Implantée dans la commune de Valbirse depuis 2017, l’entreprise Prélude SA est plutôt bien située sur le territoire du Grand Chasseral. Elle y assure des missions essentielles pour les personnes en situation de handicap ou en difficulté sociale, un vrai plus pour la région.

Depuis ses débuts il y a 8 ans, l’entreprise sociale a pris de l’ampleur, aussi bien en termes de volume de commandes à traiter que de prestations à la personne. Ce développement n’est pas uniquement local. Il s’étend à l’ensemble de la région du Grand Chasseral, avec notamment l’ouverture de l’Atelier-boutique du secteur Art & Artisanat à Saint-Imier en 2021.
« On répond à un besoin de la région : s’il y a 100 personnes chez Prélude SA, c’est bien parce que ce besoin est réel. »
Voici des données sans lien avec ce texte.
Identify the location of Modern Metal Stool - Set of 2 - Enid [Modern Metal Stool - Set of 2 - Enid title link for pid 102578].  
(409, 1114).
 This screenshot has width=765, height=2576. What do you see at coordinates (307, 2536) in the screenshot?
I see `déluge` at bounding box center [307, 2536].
Prélude compte une centaine de collaboratrices et de collaborateurs répartis entre ses deux sites. Son organisation est singulière et encourage un travail qui a du sens. « On est basé au milieu d’une vallée industrielle. Notre activité est calquée sur cette économie de la machine-outil, de la mécanique, du décolletage de précision et plus largement de l’horlogerie », détaille le fondateur de l’entreprise Pierre-Michel Raetzo. Les maîtresses et maîtres socioprofessionnels (MSP) de Prélude SA travaillent d’arrache-pied pour cultiver les spécificités de l’entreprise, entre accompagnement social, respect des délais et de la qualité de la production attendus par ses clients.
Le « S » de MSP a gagné en importance
Au fil du temps, l’entreprise a dû s’adapter. En raison notamment du rajeunissement de ses collaborateurs et de ses collaboratrices, les besoins ne sont plus les mêmes. « Les souffrances d’aujourd’hui ne sont plus les mêmes que celles d’hier, constate le directeur, les jeunes sont de plus en plus déstabilisés.» Il explique cela notamment – ce n’est pas la seule cause – par une addiction aux écrans qui les mobilisent durant la nuit. De fait, ils sont décalés par rapport aux horaires de travail. En sus, le climat souvent anxiogène des réseaux sociaux peut nuire à la santé mentale. Le résultat ? Prélude SA accueille de plus en plus de jeunes, bien souvent sans expérience professionnelle. « Ils n’ont jamais été confrontés au monde du travail, ils n’en connaissent pas les codes ». De fait, Prélude a trouvé des solutions en élargissant son cadre : « En adoptant une structure plus souple et en les incitant à trouver du plaisir dans les travaux proposés par l’entreprise. » L’essentiel est qu’ils aient une opportunité de travailler, sous une forme ou une autre.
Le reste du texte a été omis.